More and more people are taking charge of their food, taking charge of the sources of their food, taking charge of providing for themselves. And that’s where homesteading comes in. As if you needed further convincing, it’s not just what’s IN your food. It’s the price of the food.
Heirloom seeds are an absolute must-have for serious homesteaders. They’re not significantly more expensive than the kind you buy at the store, which are usually hybrids, selectively designed and bred for productivity and hardiness. However, unlike the hybrids, the seeds of the resulting fruit or flowers can be harvested, saved and stored, and then used to grow the subsequent years’ crops. Hybrid seeds are often designed to be sterile, or will simply not ‘breed true’, for example, they are the result of crossing plant A with plant B, in order to obtain plant C. Therefore, should you retain seeds from plant C, you will actually end up with plant D.
As the homesteading trend has really gained momentum, many townships and cities are allowing for the keeping of backyard chickens. While you may only be allowed to keep hens, they will provide a good number of eggs for your family, whether there is a rooster present or not. In places where a rooster is permitted, encouraging a broody hen to hatch her eggs, or purchasing an incubator and hatching them yourself, will allow for a self-sustaining flock, extra roosters for the pot, and a few spare eggs and chicks to sell to cover the modest feed bill for your birds.
Many people have an income from their homestead, be it in the form of selling excess produce, birds or livestock, or perhaps some form of craft or foodstuff created from the items on the farm. Eggs for eating or hatching, chicks, baby animals, yarn and raw fleeces are just a few examples. A small income is a useful thing even if you practically never need to buy anything in; feed bills and vet bills will accumulate all the same, and unless you have found a way to self-manufacture toilet paper and other mundane life essentials, you’ll still need cold hard cash for that!

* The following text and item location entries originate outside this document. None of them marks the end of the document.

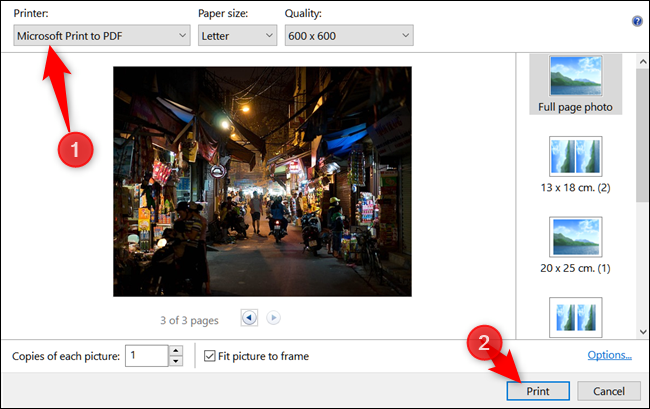Viewport: 650px width, 409px height.
Task: Toggle the Fit picture to frame checkbox
Action: click(209, 356)
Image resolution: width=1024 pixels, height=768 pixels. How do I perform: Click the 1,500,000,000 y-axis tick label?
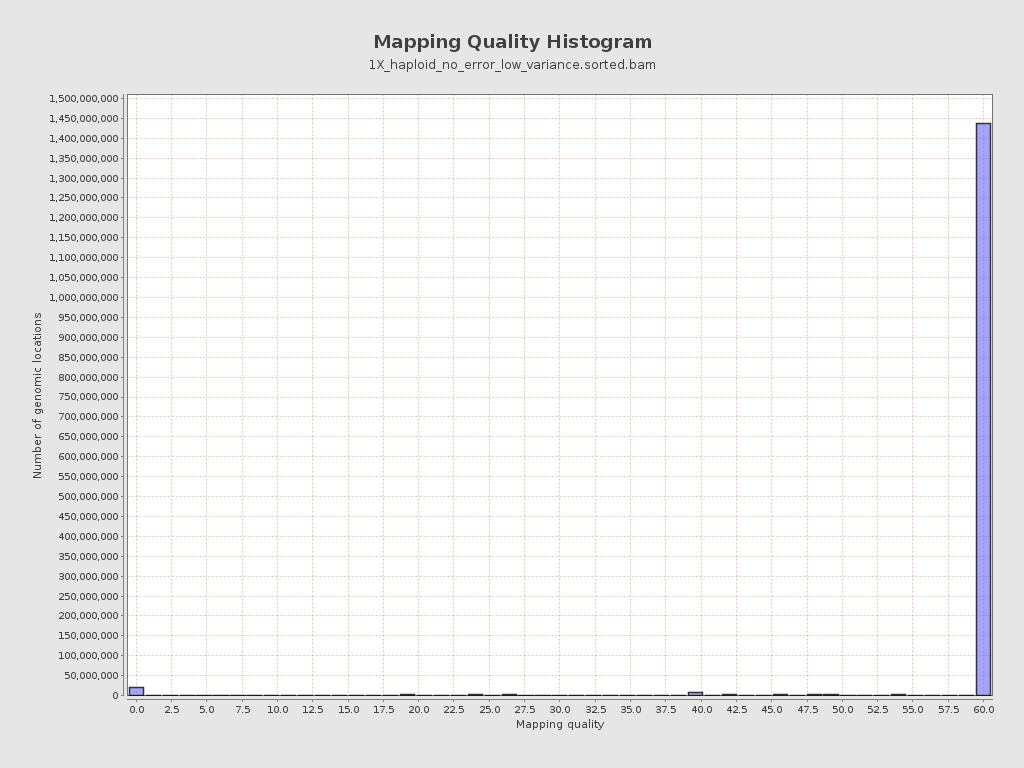pyautogui.click(x=84, y=99)
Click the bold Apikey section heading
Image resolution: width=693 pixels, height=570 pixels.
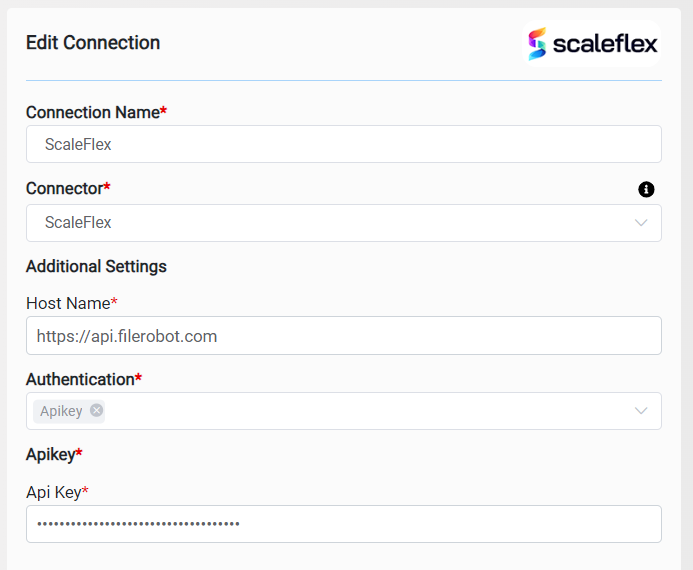coord(50,454)
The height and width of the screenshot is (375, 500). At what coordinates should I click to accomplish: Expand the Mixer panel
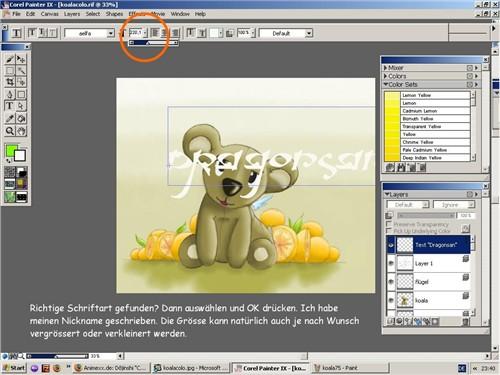[386, 68]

On larger homesteads in rural areas, where there are few to no ordinances and restrictions on land use, people often opt to keep livestock to provide their families with milk and meat. These two products are often the most expensive at the store, and have the potential to be the most laden with hormones and steroids. Buying organic from farmers markets and stores such as Whole Foods is an option, but the price per pound can be staggering.

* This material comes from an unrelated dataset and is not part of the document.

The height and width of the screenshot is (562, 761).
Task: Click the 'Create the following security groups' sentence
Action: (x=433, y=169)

Keeping a cow for milk is one option, goats are a smaller and – many believe – easier to handle animal for a family on a small farm. The larger breed does give in excess of a gallon of milk a day, which can then be enjoyed as milk, or crafted into a variety of cheeses and ice cream. There are even breeds of goat which will be dual purpose, with extra wethers (castrated males) filling the freezer nicely for meat for the family. Milking sheep is a less attractive option, as sheep can be a squirrelly species and give less milk than your average goat. But for meat and fiber they are excellent, and grow to a reasonable size for culling in a relatively short space of time.